Boot Matrix

From MediaWiki
Jump to navigationJump to search

NST Boot Comparison Table

The NST system is capable of being booted in many different ways. The following comparison table shows what features you can expect depending upon how you boot your NST system ("Yes" is used for positive attributes and "No" for negative attributes).
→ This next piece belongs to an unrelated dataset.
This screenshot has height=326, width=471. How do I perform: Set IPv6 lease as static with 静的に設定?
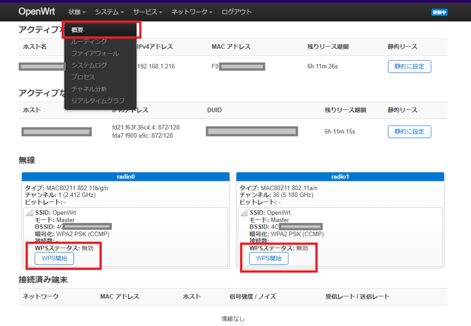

Feature Live Persistent Movable Fixed Virtual Live Virtual Fixed
Device DVD Media
USB Thumb Drive
USB Thumb Drive USB Thumb Drive
Hard disk drive
Hard disk drive NST Virtual Machine (Live Boot) NST Virtual Machine (Full Install)
Install Yes Yes No No Yes No
Updates No No Yes Yes No Yes
Password No Yes Yes Yes No Yes
Wireless Tools Yes Yes Yes Yes No No
Persistence No Yes Yes Yes No Yes
No Overlay Yes No Yes Yes Yes Yes
Compressed FS Yes Yes No No Yes No
Quick udev No No No Yes No Yes

Header Definitions

Live
Booting from ISO image on DVD or USB drive without a persistent overlay.
Persistence
Booting from USB drive with a persistent overlay which periodically fills up and must be cleared.
Movable
Full NST hard disk installation to a external drive which can easily moved from system to system.
Fixed
Full NST hard disk installation to permanent internal disk drive.
Virtual Live
Booting the NST ISO image within a virtual environment (such as VMware).
Virtual Install
Full NST hard disk installation running within a virtual environment (such as VMware).

Feature Definitions

Device
The device used to boot the NST distribution from.
Install
Able to perform a full hard disk installation after boot.
Updates
Able to fully use the package manager to perform system updates and add additional software packages to the system (ie yum update and yum install). While all NST boot mechanisms support the use of yum, if you are booting a Live NST system (even if using the USB overlay feature), you have to be very careful when managing packages as you will consume resources quickly.
Password
Indicates if the password is remembered between boots (if "No", then you must run the nstpasswd command after each boot).
Wireless Tools
Able to access wireless cards and run wireless tools like Kismet.
Persistence
Able to persist (save information) directly to the NST file system between boots.
No Overlay
This will be "Yes" if you don't have to manage a overlay area. It will be "No" if the persistence mechanism fills and needs to be periodically cleared (reset to the initial system state) at the boot prompt.
Compressed FS
This indicates that the file system is compressed. While a compressed file system may add a bit of additional CPU load, it reduces the storage space requirements and increases the effective throughput on slower I/O devices (like DVD media and USB disks).
Quick udev
This indicates that the NST system is installed on permanent hardware and can cache udev information between boots (it doesn't need to try and auto-detect the underlying hardware each time the system is booted).